Output only the stretch of the listing that starts at the line containing "The height and width of the screenshot is (746, 600)." and ends at the line containing "Open the calendar", reproduced exactly with both ends.

● **INPUT**:
_ _ _
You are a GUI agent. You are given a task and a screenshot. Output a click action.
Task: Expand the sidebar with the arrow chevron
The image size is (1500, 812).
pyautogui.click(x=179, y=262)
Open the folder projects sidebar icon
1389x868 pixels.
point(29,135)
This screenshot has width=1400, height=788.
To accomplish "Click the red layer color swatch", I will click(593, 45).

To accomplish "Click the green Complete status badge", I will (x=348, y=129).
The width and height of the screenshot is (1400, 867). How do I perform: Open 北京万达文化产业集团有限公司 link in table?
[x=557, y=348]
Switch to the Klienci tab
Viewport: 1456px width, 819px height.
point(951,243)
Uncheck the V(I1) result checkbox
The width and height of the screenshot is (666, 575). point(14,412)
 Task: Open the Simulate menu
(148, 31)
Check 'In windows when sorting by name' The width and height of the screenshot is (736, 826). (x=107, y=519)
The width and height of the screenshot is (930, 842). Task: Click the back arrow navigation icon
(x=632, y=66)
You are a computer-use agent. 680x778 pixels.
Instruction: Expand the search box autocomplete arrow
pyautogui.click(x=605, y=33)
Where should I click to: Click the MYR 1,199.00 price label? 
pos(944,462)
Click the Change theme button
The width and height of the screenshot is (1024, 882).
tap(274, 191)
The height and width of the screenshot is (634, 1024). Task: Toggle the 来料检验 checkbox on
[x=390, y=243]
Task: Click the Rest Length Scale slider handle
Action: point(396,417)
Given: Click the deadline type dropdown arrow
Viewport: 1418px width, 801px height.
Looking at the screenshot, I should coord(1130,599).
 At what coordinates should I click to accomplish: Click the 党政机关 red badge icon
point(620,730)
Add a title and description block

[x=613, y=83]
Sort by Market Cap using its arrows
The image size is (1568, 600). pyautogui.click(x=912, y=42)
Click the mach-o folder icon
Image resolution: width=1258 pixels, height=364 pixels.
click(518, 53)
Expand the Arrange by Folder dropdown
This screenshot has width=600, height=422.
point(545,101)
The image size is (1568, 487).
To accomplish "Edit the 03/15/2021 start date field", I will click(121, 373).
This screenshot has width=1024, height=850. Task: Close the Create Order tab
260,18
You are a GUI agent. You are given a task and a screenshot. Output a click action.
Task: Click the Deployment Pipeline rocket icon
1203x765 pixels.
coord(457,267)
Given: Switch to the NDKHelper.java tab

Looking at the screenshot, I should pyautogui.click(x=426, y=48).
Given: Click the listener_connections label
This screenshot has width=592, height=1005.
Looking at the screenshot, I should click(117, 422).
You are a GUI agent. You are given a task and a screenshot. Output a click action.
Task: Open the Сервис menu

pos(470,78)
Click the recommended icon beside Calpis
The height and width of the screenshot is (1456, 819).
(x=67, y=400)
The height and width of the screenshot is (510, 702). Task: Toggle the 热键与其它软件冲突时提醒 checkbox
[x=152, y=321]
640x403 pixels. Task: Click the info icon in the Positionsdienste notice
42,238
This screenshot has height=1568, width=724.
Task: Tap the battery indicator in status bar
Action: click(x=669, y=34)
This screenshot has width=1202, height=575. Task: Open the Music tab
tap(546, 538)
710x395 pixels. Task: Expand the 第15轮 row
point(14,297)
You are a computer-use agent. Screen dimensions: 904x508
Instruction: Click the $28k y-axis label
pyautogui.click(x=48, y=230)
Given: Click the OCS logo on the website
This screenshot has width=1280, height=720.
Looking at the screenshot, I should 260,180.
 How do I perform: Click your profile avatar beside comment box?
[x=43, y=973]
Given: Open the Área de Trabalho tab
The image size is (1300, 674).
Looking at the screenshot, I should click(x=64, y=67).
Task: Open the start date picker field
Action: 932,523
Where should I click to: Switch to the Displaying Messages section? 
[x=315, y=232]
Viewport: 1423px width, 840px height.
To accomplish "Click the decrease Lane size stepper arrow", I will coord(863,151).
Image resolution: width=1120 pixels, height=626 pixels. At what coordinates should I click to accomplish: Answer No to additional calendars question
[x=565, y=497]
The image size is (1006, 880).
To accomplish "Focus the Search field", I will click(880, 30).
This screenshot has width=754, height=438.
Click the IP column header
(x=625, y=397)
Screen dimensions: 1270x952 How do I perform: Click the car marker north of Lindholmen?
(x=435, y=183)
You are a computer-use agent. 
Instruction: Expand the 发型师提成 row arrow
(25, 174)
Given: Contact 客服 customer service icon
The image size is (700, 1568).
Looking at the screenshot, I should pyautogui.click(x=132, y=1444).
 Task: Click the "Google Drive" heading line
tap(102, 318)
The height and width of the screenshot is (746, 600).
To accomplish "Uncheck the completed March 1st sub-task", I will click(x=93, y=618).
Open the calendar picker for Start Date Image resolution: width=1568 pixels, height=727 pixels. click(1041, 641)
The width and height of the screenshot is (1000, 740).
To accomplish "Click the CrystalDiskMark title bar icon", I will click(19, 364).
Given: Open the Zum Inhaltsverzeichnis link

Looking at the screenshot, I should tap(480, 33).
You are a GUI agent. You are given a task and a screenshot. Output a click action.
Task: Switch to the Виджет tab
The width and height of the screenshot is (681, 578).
_ _ _
● **RESULT OF THE TASK**:
The height and width of the screenshot is (746, 600).
To accomplish "Uncheck the completed March 1st sub-task", I will click(x=93, y=618).
Open the calendar picker for Start Date Image resolution: width=1568 pixels, height=727 pixels. click(1041, 641)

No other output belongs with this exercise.